→ **Text shown**:
— start —

Configure and Run Scan
In Purview Studio, select the registered data source and click 'New scan'. Choose the scan rule set, set the scope (e.g., all tables or specific schemas), and define the schedule (e.g., weekly full scan on Sunday, daily incremental scan). You can also set a 'Scan trigger' to run immediately. For Azure SQL, Purview uses a read-only account to query `INFORMATION_SCHEMA`. The scan runtime connects using the provided credentials. For Blob Storage, it enumerates containers and files up to a configurable depth. The scan then extracts metadata and samples data for classification. The runtime respects the data source's firewall rules; you must allow Purview's managed VNet IP range or configure a private endpoint.
View and Manage Scan Results
After the scan completes, you can view the results in Purview Studio under 'Data Map' > 'Scans'. The scan status shows 'Completed', 'Failed', or 'In Progress'. For each asset (table, column, file), you can see the classifications applied (e.g., 'Credit Card Number' on a column). Users can approve or reject classifications manually. If a classification is incorrect, you can reclassify or edit the scan rule set. You can also add custom metadata like descriptions, glossary terms, or contacts. The scan history shows past runs, durations, and any errors (e.g., connection failures, permission issues).
Search and Browse Data Catalog
Once metadata is in the Data Map, it becomes searchable in the Purview Data Catalog. Users can search by asset name, classification, or glossary term. The catalog shows schema details, classifications, lineage (if available), and related glossary terms. For example, a data scientist can search for 'customer' and find all tables across the organization that contain customer data, along with their sensitivity classifications. The catalog also provides a 'Browse' view organized by collection, source type, or classification. This step is where the value of scanning is realized: users can discover and understand data without needing direct access to the source systems.
Enterprise Scenario 1: Financial Services Compliance
A global bank must comply with GDPR and PCI DSS. They have thousands of databases across Azure SQL, on-premises SQL Server, and Azure Data Lake Storage. The compliance team needs to identify all columns containing personal data (e.g., email, phone, credit card) and ensure they are properly classified and monitored. Using Purview Data Map, they register all data sources and run weekly full scans with a custom scan rule set that includes both built-in classifications (Credit Card Number, Email Address) and custom regex patterns for internal employee IDs. The scan results feed into Purview Data Estate Insights, which provides dashboards showing classification coverage and data source health. The bank also enables lineage tracking by scanning Azure Data Factory pipelines, so they can trace how sensitive data flows from source to reporting. A common misconfiguration is not allowing Purview's managed VNet IPs in the Azure SQL firewall, causing scans to fail. The team must also ensure the self-hosted integration runtime for on-premises SQL Server has network connectivity and is updated regularly.

— end —

→ **Stated exercise 1**:
Using the Purview scanning text above, decide whether each statement agrees with it. Answer yes or no for each, and quote the text's deciding words exactly.
(a) A scan's status can be shown as 'Paused'.
(b) For Azure SQL, Purview queries `INFORMATION_SCHEMA` with a read-only account.
(c) The bank in the financial services scenario runs daily full scans.
→ **Stated exercise 2**: Transcribe everything in the Purview scanning text from "Search and Browse" down to "the source systems.".

→ **Data section**:
— start —

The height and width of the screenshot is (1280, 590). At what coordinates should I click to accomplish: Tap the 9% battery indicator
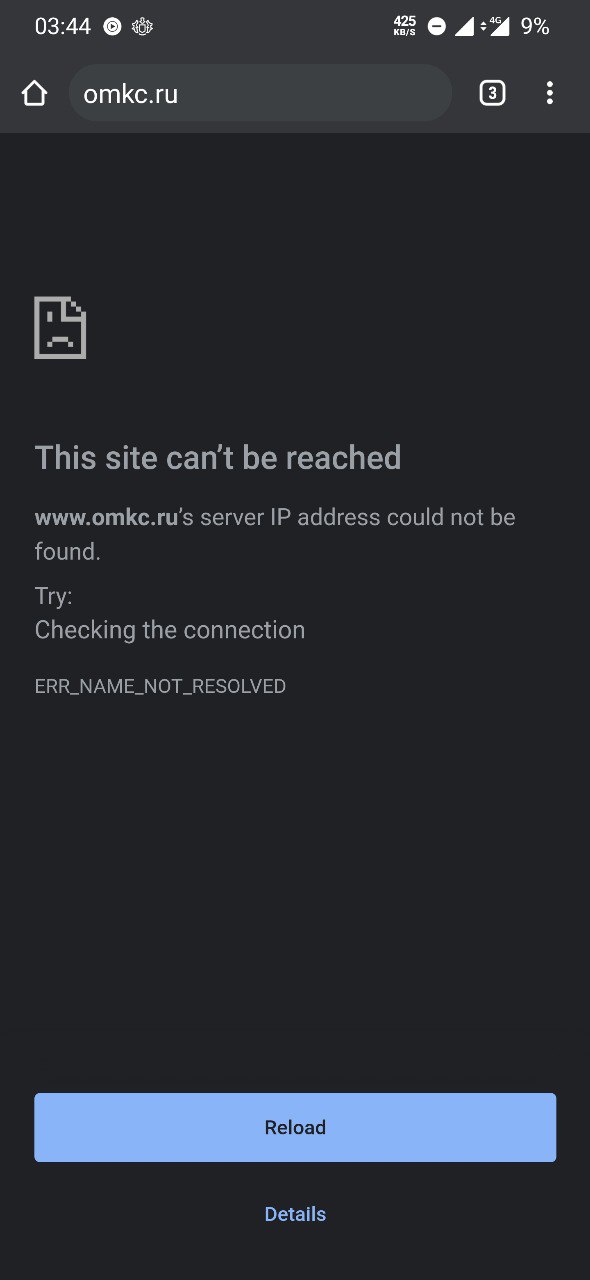point(535,27)
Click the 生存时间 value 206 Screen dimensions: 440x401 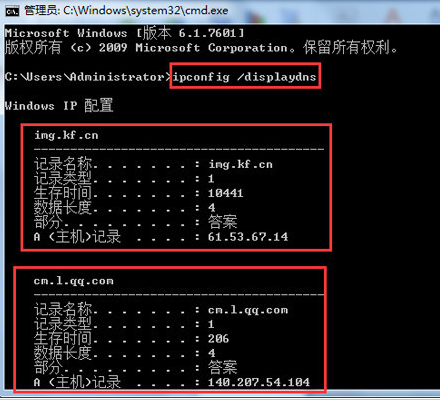click(x=218, y=339)
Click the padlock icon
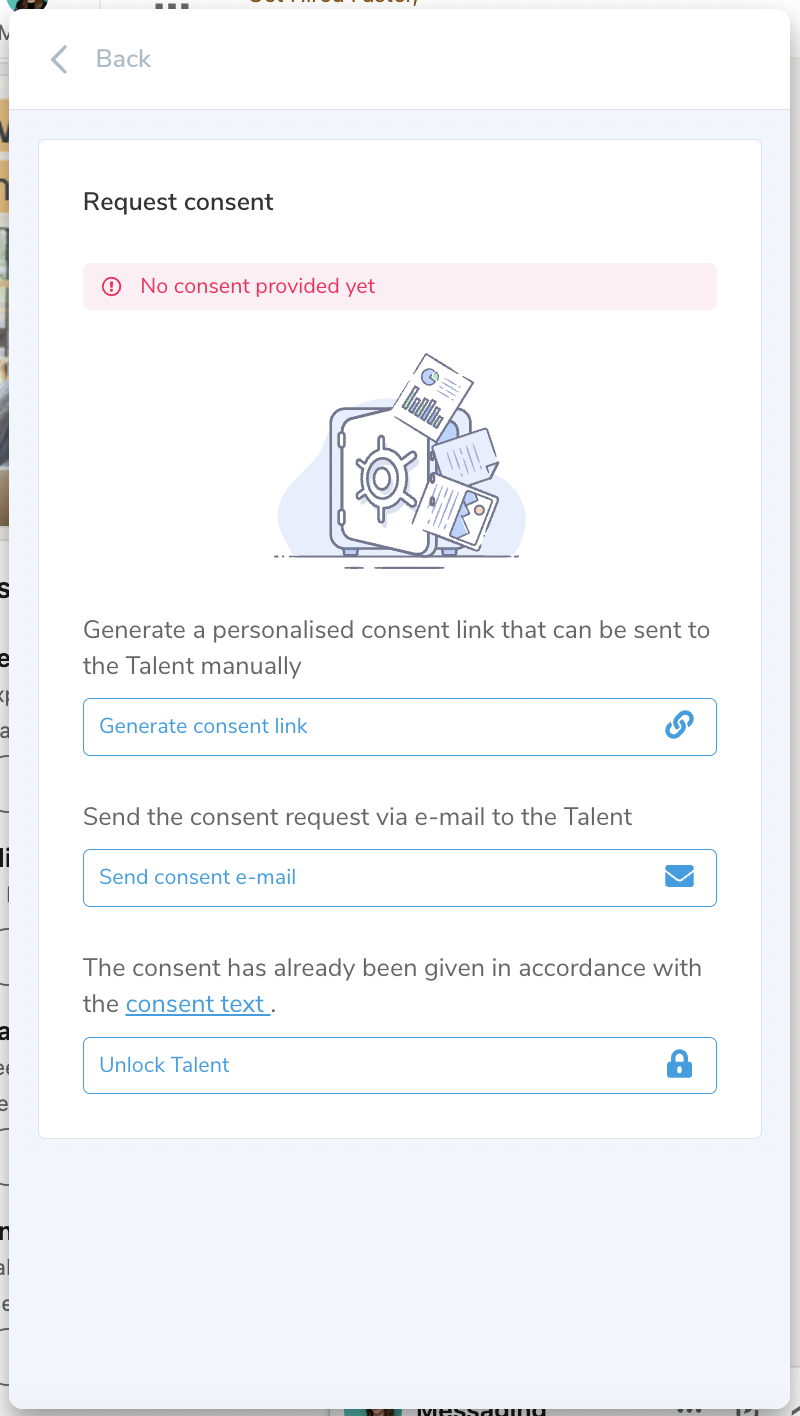Image resolution: width=800 pixels, height=1416 pixels. 679,1065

— end —

→ **Correct response 1**:
(a) No. "The scan status shows 'Completed', 'Failed', or 'In Progress'."
(b) Yes. "For Azure SQL, Purview uses a read-only account to query `INFORMATION_SCHEMA`."
(c) No. "run weekly full scans with a custom scan rule set"

→ **Correct response 2**:
Search and Browse Data Catalog
Once metadata is in the Data Map, it becomes searchable in the Purview Data Catalog. Users can search by asset name, classification, or glossary term. The catalog shows schema details, classifications, lineage (if available), and related glossary terms. For example, a data scientist can search for 'customer' and find all tables across the organization that contain customer data, along with their sensitivity classifications. The catalog also provides a 'Browse' view organized by collection, source type, or classification. This step is where the value of scanning is realized: users can discover and understand data without needing direct access to the source systems.